Records on locating visible targets
———

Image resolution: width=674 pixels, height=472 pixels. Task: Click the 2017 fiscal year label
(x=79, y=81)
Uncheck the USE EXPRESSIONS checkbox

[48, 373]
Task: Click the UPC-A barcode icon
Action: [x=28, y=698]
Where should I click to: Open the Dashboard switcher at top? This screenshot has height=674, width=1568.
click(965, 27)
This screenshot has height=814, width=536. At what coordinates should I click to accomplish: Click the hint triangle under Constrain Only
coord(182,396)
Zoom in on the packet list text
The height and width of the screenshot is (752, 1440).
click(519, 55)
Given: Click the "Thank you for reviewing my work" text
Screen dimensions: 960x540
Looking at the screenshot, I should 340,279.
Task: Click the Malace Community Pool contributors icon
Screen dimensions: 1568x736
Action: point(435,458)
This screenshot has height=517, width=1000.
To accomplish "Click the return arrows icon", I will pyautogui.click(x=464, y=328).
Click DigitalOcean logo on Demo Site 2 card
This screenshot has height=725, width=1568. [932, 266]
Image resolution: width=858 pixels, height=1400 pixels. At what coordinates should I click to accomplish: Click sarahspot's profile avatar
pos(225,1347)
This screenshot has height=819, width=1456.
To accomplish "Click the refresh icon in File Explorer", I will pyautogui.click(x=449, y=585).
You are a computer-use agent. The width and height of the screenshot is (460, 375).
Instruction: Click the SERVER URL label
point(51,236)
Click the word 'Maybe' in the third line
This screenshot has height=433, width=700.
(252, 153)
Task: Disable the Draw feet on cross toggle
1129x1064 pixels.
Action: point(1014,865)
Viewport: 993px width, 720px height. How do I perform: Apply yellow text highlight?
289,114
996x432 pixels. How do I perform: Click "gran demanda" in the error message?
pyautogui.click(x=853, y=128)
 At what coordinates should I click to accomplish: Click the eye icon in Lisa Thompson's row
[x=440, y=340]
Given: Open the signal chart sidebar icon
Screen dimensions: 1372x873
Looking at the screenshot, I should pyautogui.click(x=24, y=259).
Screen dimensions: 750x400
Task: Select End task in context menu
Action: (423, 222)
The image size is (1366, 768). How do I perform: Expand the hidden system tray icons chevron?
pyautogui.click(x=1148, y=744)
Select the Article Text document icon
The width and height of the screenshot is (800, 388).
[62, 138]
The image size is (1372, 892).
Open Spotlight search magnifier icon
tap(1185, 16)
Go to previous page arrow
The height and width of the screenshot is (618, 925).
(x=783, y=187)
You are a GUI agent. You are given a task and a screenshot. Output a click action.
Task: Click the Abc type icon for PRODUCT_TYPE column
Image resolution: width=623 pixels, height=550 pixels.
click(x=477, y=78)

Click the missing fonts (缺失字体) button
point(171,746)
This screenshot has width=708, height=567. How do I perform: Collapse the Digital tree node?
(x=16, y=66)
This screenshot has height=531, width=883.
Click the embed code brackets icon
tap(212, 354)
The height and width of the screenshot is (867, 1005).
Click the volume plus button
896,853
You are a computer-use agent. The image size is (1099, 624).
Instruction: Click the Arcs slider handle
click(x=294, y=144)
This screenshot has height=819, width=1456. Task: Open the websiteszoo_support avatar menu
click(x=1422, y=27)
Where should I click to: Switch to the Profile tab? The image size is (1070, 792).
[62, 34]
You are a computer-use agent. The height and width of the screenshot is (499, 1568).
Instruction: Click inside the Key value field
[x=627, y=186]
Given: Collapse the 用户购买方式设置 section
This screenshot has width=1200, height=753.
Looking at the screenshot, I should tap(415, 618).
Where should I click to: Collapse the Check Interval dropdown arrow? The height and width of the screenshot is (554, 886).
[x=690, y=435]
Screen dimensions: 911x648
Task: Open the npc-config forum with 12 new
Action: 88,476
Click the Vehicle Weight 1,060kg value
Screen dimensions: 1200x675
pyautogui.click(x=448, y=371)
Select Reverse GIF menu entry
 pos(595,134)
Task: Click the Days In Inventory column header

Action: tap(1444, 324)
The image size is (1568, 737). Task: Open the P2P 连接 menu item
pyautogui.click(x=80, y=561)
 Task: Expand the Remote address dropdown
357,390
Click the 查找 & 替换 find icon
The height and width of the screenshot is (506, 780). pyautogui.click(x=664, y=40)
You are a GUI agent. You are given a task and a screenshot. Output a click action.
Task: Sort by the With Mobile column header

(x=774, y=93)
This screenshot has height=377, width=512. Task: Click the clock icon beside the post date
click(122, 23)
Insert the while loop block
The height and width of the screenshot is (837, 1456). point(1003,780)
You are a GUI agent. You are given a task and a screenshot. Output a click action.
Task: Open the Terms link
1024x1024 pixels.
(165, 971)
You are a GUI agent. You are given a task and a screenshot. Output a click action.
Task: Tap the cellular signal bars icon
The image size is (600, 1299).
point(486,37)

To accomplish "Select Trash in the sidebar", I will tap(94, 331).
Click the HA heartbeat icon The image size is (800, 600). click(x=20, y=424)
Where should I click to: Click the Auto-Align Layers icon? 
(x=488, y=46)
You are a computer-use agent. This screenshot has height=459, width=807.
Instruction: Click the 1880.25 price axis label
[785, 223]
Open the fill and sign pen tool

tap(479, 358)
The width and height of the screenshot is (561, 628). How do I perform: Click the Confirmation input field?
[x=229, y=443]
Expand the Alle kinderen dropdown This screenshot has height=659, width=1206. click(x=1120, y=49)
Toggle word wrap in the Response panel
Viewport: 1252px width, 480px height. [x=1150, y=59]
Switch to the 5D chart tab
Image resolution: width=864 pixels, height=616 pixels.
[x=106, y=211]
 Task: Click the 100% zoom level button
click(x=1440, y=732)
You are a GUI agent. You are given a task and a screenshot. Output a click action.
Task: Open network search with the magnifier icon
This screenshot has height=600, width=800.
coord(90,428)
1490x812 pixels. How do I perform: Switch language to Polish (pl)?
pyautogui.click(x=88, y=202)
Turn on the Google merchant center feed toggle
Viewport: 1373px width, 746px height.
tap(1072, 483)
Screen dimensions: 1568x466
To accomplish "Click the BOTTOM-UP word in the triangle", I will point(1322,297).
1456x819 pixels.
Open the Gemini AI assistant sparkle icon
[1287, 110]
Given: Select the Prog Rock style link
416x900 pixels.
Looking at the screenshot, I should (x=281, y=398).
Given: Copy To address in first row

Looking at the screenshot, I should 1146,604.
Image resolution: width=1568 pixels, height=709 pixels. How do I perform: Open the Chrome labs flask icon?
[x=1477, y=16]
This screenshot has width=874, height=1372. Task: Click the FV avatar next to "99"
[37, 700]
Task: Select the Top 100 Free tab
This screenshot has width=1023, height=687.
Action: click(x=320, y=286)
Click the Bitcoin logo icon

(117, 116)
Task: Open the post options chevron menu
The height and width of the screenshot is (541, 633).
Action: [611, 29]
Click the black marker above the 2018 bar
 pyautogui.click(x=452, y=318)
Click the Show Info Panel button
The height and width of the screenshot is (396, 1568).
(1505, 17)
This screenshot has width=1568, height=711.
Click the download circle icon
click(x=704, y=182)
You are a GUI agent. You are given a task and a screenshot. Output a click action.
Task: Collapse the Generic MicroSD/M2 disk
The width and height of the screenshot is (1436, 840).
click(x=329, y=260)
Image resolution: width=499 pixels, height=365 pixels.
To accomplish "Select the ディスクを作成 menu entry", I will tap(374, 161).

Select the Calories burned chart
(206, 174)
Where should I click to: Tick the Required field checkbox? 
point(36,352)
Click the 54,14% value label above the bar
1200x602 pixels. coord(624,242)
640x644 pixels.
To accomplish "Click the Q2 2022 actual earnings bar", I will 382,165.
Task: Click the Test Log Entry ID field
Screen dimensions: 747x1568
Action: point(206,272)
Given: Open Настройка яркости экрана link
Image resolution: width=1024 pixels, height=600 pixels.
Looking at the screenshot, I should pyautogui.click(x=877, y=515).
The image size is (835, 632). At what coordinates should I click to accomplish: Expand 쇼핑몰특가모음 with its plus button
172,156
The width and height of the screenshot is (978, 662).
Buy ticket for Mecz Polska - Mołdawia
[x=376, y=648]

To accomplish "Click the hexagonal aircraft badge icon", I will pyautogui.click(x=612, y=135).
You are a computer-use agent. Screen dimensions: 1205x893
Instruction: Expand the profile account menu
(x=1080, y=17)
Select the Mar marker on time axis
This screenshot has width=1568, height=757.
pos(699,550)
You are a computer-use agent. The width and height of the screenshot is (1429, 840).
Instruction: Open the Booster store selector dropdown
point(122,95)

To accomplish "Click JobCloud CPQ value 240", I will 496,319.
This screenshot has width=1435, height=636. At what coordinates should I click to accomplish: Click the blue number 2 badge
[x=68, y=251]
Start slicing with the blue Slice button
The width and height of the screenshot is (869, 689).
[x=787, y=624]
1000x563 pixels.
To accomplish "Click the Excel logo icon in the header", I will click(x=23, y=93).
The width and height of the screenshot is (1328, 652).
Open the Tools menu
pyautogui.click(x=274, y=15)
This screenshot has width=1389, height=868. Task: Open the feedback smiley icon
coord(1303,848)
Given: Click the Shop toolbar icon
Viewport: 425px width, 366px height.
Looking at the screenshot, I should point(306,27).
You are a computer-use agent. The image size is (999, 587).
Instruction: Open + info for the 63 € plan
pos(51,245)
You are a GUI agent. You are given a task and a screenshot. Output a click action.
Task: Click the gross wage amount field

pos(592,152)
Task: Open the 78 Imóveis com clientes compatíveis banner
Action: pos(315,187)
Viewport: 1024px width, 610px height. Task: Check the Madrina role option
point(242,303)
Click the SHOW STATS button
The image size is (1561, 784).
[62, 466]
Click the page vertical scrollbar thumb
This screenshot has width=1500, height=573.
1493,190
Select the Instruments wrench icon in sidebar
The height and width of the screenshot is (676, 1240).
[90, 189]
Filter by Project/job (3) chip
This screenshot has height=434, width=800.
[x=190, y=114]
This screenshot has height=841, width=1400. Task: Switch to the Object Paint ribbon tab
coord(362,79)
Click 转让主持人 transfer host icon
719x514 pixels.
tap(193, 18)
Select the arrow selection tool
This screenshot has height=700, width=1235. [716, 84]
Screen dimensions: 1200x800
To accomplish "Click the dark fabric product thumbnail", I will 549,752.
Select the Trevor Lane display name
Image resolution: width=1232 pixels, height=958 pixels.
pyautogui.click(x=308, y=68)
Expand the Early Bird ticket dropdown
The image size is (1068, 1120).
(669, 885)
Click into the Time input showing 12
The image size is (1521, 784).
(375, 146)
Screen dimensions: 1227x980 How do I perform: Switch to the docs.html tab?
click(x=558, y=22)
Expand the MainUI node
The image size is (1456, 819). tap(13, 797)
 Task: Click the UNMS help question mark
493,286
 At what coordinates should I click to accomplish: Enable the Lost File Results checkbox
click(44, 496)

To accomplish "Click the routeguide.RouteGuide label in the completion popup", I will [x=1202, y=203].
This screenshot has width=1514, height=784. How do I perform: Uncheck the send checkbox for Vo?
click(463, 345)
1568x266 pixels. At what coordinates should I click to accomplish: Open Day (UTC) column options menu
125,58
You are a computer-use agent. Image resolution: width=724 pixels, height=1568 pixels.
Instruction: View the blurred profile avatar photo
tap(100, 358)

———

## The problem
Write out the stretch of the records from the line containing "This screenshot has height=819, width=1456. Task: Open" through the line containing "Action: 88,476", replacing "Collapse" with "Expand" and leaving everything else unchanged.

## Solution
This screenshot has height=819, width=1456. Task: Open the websiteszoo_support avatar menu
click(x=1422, y=27)
Where should I click to: Switch to the Profile tab? The image size is (1070, 792).
[62, 34]
You are a computer-use agent. The height and width of the screenshot is (499, 1568).
Instruction: Click inside the Key value field
[x=627, y=186]
Given: Expand the 用户购买方式设置 section
This screenshot has width=1200, height=753.
Looking at the screenshot, I should tap(415, 618).
Where should I click to: Expand the Check Interval dropdown arrow? The height and width of the screenshot is (554, 886).
[x=690, y=435]
Screen dimensions: 911x648
Task: Open the npc-config forum with 12 new
Action: 88,476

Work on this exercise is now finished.